Bug 1644416

Summary: calico roles overwrite etcd_cert_config_dir causing issues with OpenShift management playbooks
Product: OpenShift Container Platform Reporter: Eric Rich <erich>
Component: InstallerAssignee: Scott Dodson <sdodson>
Status: CLOSED ERRATA QA Contact: ge liu <geliu>
Severity: high Docs Contact:
Priority: high    
Version: 3.11.0CC: aos-bugs, gpei, grodrigu, jokerman, mmccomas, sdodson
Target Milestone: ---   
Target Release: 3.11.z   
Hardware: Unspecified   
OS: Unspecified   
Whiteboard:
Fixed In Version: Doc Type: Bug Fix
Doc Text:
The scaleup playbooks when used in conjunction with Calico did not properly configure the Calico certificate paths causing them to fail. The playbooks have been updated to ensure that master scaleup with Calico works properly.
Story Points: ---
Clone Of: Environment:
Last Closed: 2019-01-10 09:04:10 UTC Type: Bug
Regression: --- Mount Type: ---
Documentation: --- CRM:
Verified Versions: Category: ---
oVirt Team: --- RHEL 7.3 requirements from Atomic Host:
Cloudforms Team: --- Target Upstream Version:
Embargoed:

Description Eric Rich 2018-10-30 19:14:00 UTC
Created attachment 1499043 [details]
Customer Logs

Description of problem:

When trying to scale up etcd, if you are are using the calico networking plugin/playbooks, the etcd_cert_config_dir is set, thus it does not follow our defaults (or align with what our variables (https://github.com/openshift/openshift-ansible/blob/release-3.11/roles/etcd/defaults/main.yaml#L27-L36) assume. This causes validation checks https://github.com/openshift/openshift-ansible/blob/release-3.11/roles/etcd/tasks/certificates/fetch_server_certificates_from_ca.yml#L182-L190 fail because the certificates are missing.  
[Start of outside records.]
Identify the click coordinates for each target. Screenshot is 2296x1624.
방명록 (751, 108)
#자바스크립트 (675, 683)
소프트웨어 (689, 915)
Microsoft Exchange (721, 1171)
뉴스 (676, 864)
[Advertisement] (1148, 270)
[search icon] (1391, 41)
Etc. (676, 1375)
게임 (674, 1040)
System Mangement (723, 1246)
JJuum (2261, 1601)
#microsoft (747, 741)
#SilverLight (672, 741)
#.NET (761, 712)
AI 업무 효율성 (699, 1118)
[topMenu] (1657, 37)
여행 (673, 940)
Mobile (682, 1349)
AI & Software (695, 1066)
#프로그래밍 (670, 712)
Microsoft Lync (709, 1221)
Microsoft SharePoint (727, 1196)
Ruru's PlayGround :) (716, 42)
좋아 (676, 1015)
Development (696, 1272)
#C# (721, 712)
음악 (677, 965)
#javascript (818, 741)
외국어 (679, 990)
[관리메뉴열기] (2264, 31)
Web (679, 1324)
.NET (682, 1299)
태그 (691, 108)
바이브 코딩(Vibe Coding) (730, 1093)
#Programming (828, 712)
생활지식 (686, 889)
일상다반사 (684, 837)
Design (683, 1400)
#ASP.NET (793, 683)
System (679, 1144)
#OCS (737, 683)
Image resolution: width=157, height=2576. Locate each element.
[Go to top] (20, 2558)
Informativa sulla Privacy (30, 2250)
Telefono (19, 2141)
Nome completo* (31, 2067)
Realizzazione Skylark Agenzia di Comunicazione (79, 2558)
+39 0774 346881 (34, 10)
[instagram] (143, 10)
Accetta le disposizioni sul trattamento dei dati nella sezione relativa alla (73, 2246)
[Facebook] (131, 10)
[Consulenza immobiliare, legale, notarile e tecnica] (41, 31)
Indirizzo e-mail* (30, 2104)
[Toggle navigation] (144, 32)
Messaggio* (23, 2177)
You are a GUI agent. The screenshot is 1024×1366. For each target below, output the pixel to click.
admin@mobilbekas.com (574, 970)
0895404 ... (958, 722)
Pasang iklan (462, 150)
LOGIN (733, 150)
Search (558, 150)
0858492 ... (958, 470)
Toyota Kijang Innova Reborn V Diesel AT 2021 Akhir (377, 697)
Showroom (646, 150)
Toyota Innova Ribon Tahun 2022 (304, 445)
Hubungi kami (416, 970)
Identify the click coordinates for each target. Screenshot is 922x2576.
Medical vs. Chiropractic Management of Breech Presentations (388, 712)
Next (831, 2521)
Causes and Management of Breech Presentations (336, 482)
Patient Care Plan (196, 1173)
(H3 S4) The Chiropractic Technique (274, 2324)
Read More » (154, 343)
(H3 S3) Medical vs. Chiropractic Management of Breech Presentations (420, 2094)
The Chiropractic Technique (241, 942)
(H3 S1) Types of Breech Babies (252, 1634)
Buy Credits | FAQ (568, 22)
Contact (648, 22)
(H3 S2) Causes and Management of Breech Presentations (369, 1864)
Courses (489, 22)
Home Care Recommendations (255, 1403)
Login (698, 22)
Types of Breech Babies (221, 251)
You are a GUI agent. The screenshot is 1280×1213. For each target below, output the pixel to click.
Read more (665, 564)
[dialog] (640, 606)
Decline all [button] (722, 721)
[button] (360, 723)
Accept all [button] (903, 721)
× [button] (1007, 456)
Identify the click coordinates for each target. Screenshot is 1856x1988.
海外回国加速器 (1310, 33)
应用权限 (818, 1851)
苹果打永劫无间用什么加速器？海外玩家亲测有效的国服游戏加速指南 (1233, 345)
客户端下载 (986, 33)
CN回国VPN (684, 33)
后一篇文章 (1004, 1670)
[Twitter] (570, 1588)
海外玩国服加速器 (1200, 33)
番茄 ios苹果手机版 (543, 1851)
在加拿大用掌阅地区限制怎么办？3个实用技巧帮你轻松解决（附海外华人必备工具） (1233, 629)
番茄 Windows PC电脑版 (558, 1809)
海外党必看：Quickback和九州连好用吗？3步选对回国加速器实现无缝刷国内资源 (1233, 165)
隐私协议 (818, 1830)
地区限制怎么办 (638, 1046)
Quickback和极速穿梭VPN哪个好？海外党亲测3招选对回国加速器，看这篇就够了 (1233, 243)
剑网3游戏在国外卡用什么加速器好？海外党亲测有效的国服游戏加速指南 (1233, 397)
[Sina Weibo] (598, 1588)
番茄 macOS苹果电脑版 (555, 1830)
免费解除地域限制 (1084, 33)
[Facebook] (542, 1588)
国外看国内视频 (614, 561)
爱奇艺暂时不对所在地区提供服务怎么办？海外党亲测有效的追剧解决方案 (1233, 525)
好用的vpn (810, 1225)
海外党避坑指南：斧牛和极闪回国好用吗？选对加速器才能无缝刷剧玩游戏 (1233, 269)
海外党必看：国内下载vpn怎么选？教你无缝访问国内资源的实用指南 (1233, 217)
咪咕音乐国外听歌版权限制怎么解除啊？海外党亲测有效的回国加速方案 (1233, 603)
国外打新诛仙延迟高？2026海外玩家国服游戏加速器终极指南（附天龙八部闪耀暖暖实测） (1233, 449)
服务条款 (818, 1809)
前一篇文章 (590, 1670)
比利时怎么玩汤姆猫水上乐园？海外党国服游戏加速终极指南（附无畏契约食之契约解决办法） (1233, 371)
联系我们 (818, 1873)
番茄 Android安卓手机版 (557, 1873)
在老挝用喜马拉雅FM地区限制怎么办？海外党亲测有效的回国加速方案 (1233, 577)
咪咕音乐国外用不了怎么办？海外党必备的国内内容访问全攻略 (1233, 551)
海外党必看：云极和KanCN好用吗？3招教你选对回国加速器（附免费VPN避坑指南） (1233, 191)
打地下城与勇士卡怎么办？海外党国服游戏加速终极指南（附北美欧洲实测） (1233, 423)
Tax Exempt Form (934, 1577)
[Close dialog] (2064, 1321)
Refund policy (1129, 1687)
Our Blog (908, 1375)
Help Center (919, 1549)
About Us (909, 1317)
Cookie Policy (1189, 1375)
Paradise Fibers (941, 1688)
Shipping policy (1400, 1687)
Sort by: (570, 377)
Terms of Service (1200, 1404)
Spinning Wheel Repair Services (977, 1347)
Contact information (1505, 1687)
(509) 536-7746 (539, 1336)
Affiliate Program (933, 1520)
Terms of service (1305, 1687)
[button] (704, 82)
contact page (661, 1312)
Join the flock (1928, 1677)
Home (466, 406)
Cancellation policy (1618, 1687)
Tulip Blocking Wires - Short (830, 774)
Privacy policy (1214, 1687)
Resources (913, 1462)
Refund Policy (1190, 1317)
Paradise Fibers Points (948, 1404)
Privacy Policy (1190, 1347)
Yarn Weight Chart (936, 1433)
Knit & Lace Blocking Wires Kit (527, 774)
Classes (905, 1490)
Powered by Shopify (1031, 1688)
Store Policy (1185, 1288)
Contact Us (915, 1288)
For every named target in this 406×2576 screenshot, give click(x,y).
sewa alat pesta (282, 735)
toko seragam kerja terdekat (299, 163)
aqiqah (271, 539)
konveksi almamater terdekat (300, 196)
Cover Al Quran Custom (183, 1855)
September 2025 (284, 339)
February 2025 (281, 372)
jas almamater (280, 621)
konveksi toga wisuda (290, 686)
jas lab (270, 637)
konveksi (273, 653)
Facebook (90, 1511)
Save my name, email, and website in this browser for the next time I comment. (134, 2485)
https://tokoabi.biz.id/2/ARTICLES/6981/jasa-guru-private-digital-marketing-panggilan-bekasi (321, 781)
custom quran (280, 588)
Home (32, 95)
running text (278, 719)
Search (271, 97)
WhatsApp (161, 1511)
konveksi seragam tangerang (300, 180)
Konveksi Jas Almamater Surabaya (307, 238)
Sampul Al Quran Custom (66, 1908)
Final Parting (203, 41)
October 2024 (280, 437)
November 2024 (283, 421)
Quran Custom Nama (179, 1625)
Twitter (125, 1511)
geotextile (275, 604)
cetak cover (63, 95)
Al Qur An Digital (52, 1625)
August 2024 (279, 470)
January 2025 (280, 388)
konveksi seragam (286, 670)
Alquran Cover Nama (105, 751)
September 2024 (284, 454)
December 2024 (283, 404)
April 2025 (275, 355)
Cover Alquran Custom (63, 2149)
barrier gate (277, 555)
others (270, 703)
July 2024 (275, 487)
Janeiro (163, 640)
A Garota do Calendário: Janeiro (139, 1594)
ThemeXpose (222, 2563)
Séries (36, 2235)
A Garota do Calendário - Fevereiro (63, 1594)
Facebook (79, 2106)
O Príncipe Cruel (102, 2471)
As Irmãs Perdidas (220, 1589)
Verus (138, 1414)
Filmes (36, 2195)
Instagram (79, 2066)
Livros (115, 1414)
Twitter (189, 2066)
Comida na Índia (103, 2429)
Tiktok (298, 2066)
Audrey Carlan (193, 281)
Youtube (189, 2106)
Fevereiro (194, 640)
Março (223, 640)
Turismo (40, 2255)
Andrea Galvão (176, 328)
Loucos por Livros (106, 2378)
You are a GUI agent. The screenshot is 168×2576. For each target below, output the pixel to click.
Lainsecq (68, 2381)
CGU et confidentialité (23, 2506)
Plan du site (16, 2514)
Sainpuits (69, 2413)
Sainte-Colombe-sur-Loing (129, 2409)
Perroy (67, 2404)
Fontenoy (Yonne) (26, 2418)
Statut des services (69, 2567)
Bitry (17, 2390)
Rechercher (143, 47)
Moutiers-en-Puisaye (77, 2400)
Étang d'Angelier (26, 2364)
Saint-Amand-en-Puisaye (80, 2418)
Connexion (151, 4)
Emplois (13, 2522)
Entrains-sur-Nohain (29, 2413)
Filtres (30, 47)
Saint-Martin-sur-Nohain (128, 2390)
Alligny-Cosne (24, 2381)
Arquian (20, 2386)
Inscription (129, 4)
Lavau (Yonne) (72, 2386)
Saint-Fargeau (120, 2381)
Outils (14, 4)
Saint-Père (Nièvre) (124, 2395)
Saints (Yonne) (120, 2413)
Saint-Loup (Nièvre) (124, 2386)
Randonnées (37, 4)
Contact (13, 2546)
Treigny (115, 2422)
TASK [etcd : Validate permissions on certificate files] ****************************************************************************************************************
failed: [master1.HOSTNAME] (item=/etc/etcd/ca.crt) => {"changed": false, "item": "/etc/etcd/ca.crt", "msg": "file (/etc/etcd/ca.crt) is absent, cannot continue", "path": "/etc/etcd/ca.crt", "state": "absent"}
failed: [master2.HOSTNAME] (item=/etc/etcd/ca.crt) => {"changed": false, "item": "/etc/etcd/ca.crt", "msg": "file (/etc/etcd/ca.crt) is absent, cannot continue", "path": "/etc/etcd/ca.crt", "state": "absent"}
failed: [master1.HOSTNAME] (item=/etc/etcd/server.crt) => {"changed": false, "item": "/etc/etcd/server.crt", "msg": "file (/etc/etcd/server.crt) is absent, cannot continue", "path": "/etc/etcd/server.crt", "state": "absent"}
failed: [master2.HOSTNAME] (item=/etc/etcd/server.crt) => {"changed": false, "item": "/etc/etcd/server.crt", "msg": "file (/etc/etcd/server.crt) is absent, cannot continue", "path": "/etc/etcd/server.crt", "state": "absent"}
failed: [master1.HOSTNAME] (item=/etc/etcd/server.key) => {"changed": false, "item": "/etc/etcd/server.key", "msg": "file (/etc/etcd/server.key) is absent, cannot continue", "path": "/etc/etcd/server.key", "state": "absent"}
failed: [master2.HOSTNAME] (item=/etc/etcd/server.key) => {"changed": false, "item": "/etc/etcd/server.key", "msg": "file (/etc/etcd/server.key) is absent, cannot continue", "path": "/etc/etcd/server.key", "state": "absent"}

Version-Release number of the following components:
> rpm -qa | grep ansible 
openshift-ansible-docs-3.11.16-1.git.0.4ac6f81.el7.noarch
openshift-ansible-playbooks-3.11.16-1.git.0.4ac6f81.el7.noarch
openshift-ansible-3.11.16-1.git.0.4ac6f81.el7.noarch 
openshift-ansible-roles-3.11.16-1.git.0.4ac6f81.el7.noarch
ansible-2.6.5-1.el7ae.noarch 

How reproducible: Very
Actual results:

> see above

Expected results:

> the scaleup playbooks should succeed if the calico networking plugins are in place. 

Additional info:

I believe the bug is caused by https://github.com/openshift/openshift-ansible/blob/f8a632b77d4ea5f76a6d568be4f7c23a56e9197c/roles/calico/tasks/certs.yml#L24-L34

Please attach logs from ansible-playbook with the -vvv flag

Comment 3 Scott Dodson 2018-10-30 20:02:36 UTC
The version of playbooks in use pre-dates all of the Calico related fixes going into 3.11.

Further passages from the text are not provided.